Task objective: The required output is the line with "Open the 库存 menu in the top navigation" and each line that follows it to the end of the entries below, copied exactly and with nothing added.

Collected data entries
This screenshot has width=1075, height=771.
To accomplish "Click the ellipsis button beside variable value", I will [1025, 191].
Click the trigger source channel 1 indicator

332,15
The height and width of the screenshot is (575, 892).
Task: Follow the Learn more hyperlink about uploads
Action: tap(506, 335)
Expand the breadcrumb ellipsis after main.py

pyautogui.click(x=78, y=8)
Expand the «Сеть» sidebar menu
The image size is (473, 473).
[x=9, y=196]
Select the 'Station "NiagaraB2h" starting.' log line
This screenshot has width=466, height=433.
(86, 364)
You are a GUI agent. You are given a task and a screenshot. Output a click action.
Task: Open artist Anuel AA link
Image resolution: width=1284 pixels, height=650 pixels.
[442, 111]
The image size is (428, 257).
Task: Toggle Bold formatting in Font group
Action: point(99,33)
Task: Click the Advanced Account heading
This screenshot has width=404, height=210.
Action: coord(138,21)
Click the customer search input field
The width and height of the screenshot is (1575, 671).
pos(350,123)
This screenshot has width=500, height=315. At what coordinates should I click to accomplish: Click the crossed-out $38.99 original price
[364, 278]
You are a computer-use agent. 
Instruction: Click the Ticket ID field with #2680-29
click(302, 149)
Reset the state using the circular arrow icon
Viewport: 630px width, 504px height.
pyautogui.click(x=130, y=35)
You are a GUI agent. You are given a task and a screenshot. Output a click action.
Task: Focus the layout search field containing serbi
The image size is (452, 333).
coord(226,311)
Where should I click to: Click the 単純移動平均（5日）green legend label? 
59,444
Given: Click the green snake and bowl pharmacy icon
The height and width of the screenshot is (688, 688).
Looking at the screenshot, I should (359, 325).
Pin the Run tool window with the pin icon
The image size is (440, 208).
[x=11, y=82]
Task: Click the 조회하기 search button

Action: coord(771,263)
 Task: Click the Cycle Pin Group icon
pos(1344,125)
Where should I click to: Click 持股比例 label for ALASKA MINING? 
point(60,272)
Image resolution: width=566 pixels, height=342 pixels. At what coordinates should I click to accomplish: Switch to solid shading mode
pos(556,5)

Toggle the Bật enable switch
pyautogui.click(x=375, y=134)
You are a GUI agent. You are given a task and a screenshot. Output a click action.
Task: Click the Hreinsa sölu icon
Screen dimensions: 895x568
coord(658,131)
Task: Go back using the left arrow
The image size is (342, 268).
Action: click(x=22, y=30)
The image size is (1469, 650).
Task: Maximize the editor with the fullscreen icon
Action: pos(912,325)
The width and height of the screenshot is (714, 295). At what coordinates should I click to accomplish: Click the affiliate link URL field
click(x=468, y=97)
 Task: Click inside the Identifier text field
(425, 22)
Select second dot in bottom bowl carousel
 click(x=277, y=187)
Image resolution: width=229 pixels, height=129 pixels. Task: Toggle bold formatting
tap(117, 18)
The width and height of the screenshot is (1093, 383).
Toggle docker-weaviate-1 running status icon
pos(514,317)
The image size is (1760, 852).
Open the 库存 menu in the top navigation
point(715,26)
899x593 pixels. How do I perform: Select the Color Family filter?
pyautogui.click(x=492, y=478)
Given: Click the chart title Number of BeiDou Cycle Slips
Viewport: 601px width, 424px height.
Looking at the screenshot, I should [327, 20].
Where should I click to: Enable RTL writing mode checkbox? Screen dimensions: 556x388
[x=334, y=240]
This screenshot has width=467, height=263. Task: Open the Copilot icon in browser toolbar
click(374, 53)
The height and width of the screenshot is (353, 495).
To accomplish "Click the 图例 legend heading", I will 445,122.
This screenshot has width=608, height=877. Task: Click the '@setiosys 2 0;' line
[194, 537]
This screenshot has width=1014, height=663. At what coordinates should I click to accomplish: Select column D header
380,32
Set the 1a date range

Written solution:
Open the 库存 menu in the top navigation
point(715,26)
899x593 pixels. How do I perform: Select the Color Family filter?
pyautogui.click(x=492, y=478)
Given: Click the chart title Number of BeiDou Cycle Slips
Viewport: 601px width, 424px height.
Looking at the screenshot, I should [327, 20].
Where should I click to: Enable RTL writing mode checkbox? Screen dimensions: 556x388
[x=334, y=240]
This screenshot has width=467, height=263. Task: Open the Copilot icon in browser toolbar
click(374, 53)
The height and width of the screenshot is (353, 495).
To accomplish "Click the 图例 legend heading", I will 445,122.
This screenshot has width=608, height=877. Task: Click the '@setiosys 2 0;' line
[194, 537]
This screenshot has width=1014, height=663. At what coordinates should I click to accomplish: Select column D header
380,32
Set the 1a date range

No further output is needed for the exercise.